The foreclosure process involves several steps that differ from state to state.  The following attempts to provide general guidance on how the foreclosure process and is based on information presented in the RealtyTrac Foreclosure Center.

A foreclosure is a legal action taken by a mortgage company or lender to recouperate invested assets.  There are two types of foreclosures: judicial and non-judicial.
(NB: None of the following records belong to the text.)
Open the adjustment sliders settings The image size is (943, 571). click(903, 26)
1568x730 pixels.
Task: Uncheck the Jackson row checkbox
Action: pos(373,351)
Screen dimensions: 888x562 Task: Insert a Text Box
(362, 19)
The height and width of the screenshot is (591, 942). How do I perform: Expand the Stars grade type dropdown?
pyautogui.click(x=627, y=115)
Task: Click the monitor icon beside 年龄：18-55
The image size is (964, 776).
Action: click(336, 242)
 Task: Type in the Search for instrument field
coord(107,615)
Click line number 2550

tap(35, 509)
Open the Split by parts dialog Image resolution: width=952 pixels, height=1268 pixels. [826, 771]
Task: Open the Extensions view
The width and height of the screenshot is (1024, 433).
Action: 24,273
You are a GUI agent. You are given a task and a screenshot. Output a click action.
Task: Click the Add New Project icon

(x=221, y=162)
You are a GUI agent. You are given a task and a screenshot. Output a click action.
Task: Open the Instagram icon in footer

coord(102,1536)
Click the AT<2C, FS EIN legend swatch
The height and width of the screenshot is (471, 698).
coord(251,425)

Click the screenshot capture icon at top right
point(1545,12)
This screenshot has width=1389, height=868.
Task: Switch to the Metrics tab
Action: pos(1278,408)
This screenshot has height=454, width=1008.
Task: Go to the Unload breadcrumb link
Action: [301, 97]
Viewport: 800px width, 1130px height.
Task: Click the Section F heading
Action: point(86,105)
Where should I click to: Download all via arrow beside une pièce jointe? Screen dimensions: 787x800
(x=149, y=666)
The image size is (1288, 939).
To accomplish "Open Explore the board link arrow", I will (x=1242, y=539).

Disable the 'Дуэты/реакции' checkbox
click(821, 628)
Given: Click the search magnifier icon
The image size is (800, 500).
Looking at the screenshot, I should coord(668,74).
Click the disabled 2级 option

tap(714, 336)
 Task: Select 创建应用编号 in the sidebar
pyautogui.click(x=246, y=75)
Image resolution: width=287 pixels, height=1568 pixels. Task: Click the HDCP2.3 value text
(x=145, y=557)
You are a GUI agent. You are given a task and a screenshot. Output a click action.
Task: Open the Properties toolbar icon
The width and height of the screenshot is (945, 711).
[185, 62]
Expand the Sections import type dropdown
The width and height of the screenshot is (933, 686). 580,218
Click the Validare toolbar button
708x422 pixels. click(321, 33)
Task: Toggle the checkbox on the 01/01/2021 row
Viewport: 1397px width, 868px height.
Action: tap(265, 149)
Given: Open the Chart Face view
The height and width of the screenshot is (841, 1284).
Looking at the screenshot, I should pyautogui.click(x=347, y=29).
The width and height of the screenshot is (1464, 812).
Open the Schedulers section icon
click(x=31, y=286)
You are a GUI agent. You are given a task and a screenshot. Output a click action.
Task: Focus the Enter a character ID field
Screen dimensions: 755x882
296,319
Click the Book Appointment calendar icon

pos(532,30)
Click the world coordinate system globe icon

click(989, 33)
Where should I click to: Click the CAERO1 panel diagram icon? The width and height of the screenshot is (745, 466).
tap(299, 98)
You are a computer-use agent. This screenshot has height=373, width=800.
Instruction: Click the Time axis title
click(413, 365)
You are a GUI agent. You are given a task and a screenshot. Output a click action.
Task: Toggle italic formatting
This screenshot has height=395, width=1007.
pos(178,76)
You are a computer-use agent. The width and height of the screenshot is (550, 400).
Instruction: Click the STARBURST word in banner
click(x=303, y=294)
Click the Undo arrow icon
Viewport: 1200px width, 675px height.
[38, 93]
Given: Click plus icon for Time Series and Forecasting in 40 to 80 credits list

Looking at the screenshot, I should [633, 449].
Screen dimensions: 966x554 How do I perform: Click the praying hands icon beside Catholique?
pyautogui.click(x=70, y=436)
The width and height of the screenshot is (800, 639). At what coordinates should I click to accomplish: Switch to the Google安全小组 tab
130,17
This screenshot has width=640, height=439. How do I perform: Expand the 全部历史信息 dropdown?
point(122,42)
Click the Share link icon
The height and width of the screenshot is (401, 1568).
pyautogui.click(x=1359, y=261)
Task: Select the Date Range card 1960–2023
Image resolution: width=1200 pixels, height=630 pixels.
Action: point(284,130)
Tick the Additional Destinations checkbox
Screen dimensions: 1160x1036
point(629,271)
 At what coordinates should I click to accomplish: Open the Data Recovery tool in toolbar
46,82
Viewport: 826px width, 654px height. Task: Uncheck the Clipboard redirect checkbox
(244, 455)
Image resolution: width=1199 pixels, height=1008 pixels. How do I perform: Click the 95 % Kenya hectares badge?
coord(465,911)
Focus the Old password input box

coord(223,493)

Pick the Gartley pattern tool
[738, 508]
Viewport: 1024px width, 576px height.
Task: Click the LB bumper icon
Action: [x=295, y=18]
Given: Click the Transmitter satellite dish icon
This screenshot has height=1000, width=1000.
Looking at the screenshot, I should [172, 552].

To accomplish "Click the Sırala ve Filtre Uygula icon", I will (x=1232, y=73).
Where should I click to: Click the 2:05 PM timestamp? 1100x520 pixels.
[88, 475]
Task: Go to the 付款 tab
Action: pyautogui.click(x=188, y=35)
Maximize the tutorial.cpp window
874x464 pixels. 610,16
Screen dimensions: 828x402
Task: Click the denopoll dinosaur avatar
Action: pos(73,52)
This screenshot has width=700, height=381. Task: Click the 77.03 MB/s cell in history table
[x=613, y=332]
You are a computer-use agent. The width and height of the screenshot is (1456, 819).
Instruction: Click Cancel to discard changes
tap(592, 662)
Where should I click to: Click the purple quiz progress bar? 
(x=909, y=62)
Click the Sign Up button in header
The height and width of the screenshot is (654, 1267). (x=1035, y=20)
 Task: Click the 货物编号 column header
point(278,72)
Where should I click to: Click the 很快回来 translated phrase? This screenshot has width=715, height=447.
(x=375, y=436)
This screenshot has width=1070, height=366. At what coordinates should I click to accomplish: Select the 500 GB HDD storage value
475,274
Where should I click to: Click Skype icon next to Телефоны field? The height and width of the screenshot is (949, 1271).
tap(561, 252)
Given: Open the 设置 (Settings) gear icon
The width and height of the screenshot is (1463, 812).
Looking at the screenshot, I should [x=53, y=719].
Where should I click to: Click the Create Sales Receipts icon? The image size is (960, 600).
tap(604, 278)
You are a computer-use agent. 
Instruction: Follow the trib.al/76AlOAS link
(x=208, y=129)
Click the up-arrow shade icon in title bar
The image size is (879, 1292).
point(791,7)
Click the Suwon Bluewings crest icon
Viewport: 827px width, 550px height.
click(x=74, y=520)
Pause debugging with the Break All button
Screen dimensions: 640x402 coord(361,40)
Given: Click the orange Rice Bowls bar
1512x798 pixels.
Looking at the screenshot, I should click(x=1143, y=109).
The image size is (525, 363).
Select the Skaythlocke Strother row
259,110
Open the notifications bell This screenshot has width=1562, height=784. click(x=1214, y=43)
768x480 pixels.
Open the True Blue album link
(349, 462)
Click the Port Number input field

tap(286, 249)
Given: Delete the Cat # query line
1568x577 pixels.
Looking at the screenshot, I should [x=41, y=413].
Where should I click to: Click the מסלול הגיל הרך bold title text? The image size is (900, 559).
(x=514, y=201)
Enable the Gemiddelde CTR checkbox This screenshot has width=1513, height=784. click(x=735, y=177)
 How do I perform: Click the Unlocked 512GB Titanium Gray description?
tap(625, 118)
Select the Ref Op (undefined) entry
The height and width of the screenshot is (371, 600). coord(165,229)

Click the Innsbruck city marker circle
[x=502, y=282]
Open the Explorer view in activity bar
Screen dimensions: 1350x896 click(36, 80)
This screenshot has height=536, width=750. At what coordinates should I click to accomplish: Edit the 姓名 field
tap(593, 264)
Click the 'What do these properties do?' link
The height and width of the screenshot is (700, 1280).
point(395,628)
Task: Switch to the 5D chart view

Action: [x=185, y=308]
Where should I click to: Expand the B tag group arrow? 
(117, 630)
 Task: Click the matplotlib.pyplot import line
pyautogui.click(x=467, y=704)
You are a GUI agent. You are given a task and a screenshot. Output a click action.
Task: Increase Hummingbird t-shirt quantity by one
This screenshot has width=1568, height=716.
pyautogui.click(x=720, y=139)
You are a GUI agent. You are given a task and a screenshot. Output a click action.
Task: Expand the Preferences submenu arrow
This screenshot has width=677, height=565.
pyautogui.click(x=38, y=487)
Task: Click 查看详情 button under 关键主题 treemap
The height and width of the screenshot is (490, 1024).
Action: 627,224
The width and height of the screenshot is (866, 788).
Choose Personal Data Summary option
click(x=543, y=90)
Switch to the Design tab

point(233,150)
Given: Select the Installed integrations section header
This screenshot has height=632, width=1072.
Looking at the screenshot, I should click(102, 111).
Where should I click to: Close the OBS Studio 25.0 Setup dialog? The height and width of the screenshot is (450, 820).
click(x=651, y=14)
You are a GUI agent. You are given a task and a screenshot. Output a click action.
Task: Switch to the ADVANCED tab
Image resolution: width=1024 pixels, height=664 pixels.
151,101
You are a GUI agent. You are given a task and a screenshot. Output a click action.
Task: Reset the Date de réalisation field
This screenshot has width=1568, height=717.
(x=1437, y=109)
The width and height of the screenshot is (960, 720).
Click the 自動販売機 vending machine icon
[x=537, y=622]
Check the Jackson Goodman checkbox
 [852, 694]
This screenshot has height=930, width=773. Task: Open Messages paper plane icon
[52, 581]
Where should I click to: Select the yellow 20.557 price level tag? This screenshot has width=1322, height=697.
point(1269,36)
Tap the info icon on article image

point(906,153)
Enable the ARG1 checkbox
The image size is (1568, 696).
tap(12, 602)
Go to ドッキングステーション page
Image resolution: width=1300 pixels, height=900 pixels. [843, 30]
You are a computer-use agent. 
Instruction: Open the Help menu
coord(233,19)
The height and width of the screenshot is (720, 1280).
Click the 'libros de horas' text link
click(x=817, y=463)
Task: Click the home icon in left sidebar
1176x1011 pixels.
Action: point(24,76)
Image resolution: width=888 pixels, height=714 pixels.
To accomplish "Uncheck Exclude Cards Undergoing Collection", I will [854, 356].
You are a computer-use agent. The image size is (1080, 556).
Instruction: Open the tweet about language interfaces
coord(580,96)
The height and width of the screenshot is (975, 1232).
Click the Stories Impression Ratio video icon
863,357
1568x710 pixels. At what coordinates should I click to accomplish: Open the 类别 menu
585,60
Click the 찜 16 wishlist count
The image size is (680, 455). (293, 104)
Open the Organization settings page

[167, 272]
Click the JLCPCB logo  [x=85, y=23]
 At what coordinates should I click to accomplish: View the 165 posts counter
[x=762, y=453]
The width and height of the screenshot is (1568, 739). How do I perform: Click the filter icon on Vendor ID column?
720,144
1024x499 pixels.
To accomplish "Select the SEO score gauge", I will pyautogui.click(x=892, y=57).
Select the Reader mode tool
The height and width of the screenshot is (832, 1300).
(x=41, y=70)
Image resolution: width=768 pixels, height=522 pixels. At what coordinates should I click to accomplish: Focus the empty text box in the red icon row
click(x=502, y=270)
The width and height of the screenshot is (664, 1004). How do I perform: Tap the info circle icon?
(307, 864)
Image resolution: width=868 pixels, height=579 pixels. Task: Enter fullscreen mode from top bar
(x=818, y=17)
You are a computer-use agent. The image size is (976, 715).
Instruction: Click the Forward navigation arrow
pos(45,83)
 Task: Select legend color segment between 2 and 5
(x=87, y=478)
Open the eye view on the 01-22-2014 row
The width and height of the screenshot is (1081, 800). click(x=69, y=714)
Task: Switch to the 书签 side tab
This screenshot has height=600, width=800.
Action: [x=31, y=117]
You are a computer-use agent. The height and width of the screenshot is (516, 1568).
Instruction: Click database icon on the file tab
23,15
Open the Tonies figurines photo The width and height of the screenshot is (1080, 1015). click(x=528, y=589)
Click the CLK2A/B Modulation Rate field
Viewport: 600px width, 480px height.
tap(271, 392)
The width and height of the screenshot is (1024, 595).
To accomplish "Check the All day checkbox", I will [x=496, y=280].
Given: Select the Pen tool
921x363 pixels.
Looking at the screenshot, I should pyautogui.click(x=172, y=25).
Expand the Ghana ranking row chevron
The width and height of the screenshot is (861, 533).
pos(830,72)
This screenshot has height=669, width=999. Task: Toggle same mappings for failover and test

  • A judicial foreclosure results from a court action in which the lender takes the borrower to court. The court action is initiated by a lender filing a complaint and serving notice to the homeowner, and recording a notice of Lis Pendens.  If the court determines that the debt is verfiably in default, a judgement will be issued for the total amount owed, including the cost for the foreclosure process. A sherif's sale, or public auction, follows the judgement, and the court will confirm the sale and issue a sherif's deed to the highest bidder.
  • In a non-judicial foreclosure, the process can be completed outside the court system. Requirements for this type of foreclosure are determined by state statutes. In many non-judicial foreclosures a homeowner may be issued a Notice of Default (NOD), which may be recorded (again depending on the state). If the homeowner does not cure the default in the allotted time, a Notice of Sale is issued, as well as published, recorded and posted publicly, and a public auction will be held for the sale of the home.
  • The type of foreclosure process employed, as well as the number of months to foreclosure, varies state by state; some states use either a judicial or a non-judicial process, while some states use both.  
Alternatives to Foreclosure

            Judicial and non-judicial foreclosures may be avoided in one of the following five ways:

  1. Negotiated repayment terms: Sometimes the borrower can negotiate a special forebearance or repayment plan< to temporarily lower or suspend payments, if the buyer is able to verify that s/he will be able to handle the new payment arrangement.
  2. Mortgage Modification: The borrower may be able to negotiate refinancing the debt, converting to a fixed-rate loan, or extending the loan term, in order to reduce and meet monthly payments.
  3. Pre-foreclosure sale: The borrower may be allowed to sell the property and pay off the default amount during a grace period determined by state law.  This allows the borrower to pay off the loan and avoid having a foreclosure on his or her credit history. A short sale is a type of pre-foreclosure sale.
  4. Deed in Lieu of Foreclosure: The borrower to sign over the deed to the property to the mortgage company through a deed in lieu of foreclosure, thus avoiding a straight foreclosure and increasing the chances of qualifying for another mortgage in the future.
  5. Cash for Keys:  Similar to deed in lieu of foreclosure, the borrower gives back the home to the lender. The lender may offer a small stipend of cash in exchange for the borrower leaving the property promptly, free of liens, and in good condition.
What Is a Short Sale?

The lender can take ownership either through an agreement with the borrower during pre-foreclosure, often via a short sale or deed-in-lieu of foreclosure.  A short sale is an agreement between the lender and the borrower in which the lender agrees to take less than the total amount due on the mortgage when the homeowner sells the home. Short sales occur when a lender would rather recoup some of their investment while avoiding the expensive foreclosure process. 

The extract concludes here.